People always have an illusion about the print size of a picture saw on the computer screen. They believe that the print size and quality will be same as the one they see on the pc screen. If you are one of them and are planning to print some professional quality pictures, the article below is highly recommended.
The print size of a picture can hardly be the same as the one you see on the screen. The monitor resolution play the tricks. Even for the same picture, the size displayed on the screen is different if the monitors have 2 different resolution. A monitor set to 800×600 will show an 800 pixel wide by 600 pixel tall image as a full screen image. On a monitor that is 1600×1200 the image will only take up 1/4 the screen. You might have thought it would take up half, but it’s actually going to be 1/2 as wide and 1/2 as tall (so 1/2 times 1/2 = 1/4). Long story short, the image will look much smaller on that screen even though the image is the same size.
Well, so how do we know the actual print size of a picture since we can not get this information visually on the screen? To get an answer to this quesiton, we need define the concepts below first.
Pixels, short for “picture elements,” are the building blocks that make up a digital image — the tiny individual dots that a digital camera uses to capture a scene or that a computer uses to display images onscreen. A file’s pixel count (or pixel dimensions) is arrived at by multiplying its pixel height and width (as in 3000 × 2000 pixels). The Pixel Dimensions section tells us how many pixels are in our image.
The easiest way I can explain image resolution is to say that more resolution means an image displays more detail (or is capable of displaying more detail). It is measured by the pixel counts either from the top to the bottom or from the left to the right inside each inch of the image. The pixel counts inside each inch from the top to the bottom is equal to the pixel counts from the left to the right. In one word, the resolution (or “res,” for short), is the fineness of detail in a document, and is measured in pixels per inch (as in 250 or 300 ppi).

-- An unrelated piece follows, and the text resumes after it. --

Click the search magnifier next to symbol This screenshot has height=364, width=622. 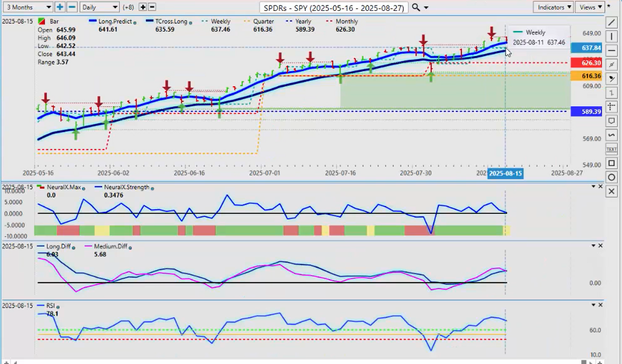pyautogui.click(x=416, y=7)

While the print size, also called document size tells us how large the image will appear on paper if we print it.
For now, we have explained pixel dimensions, document size and image resolution. What is the relationship between these 3 factors?
pixel height = image resolution * document height
pixel width = image resolution * document width
Below is a picture I took of a fower by the river. Let’s open it in the photoshop to have a check.
I’ll go up to the Image menu at the top of the screen and choose Image Size, which brings up the appropriately-named Image Size dialog box:
Let’s do the calculation.
1200 = 72* 16.667
800 = 72*11.111
Bingo, all is correct.
Here the image resolution is only 74 pixels per inch. However, if we want a professional quality print, we need increase the resolution to make the image suitable for printing. 300dpi is standard, sometimes 150 is acceptable but never lower, you may go higher for some situations. Image files with higher resolution (more dpi) will also have a bigger file size because they contain more data. Start with the biggest images you can but when putting images on the web they should be set to 72dpi, it’ll save you a ton of bandwidth and they’ll load faster. Yes, they’ll be smaller than the original but should in most cases be plenty big because of monitor resolution (ppi) sizes.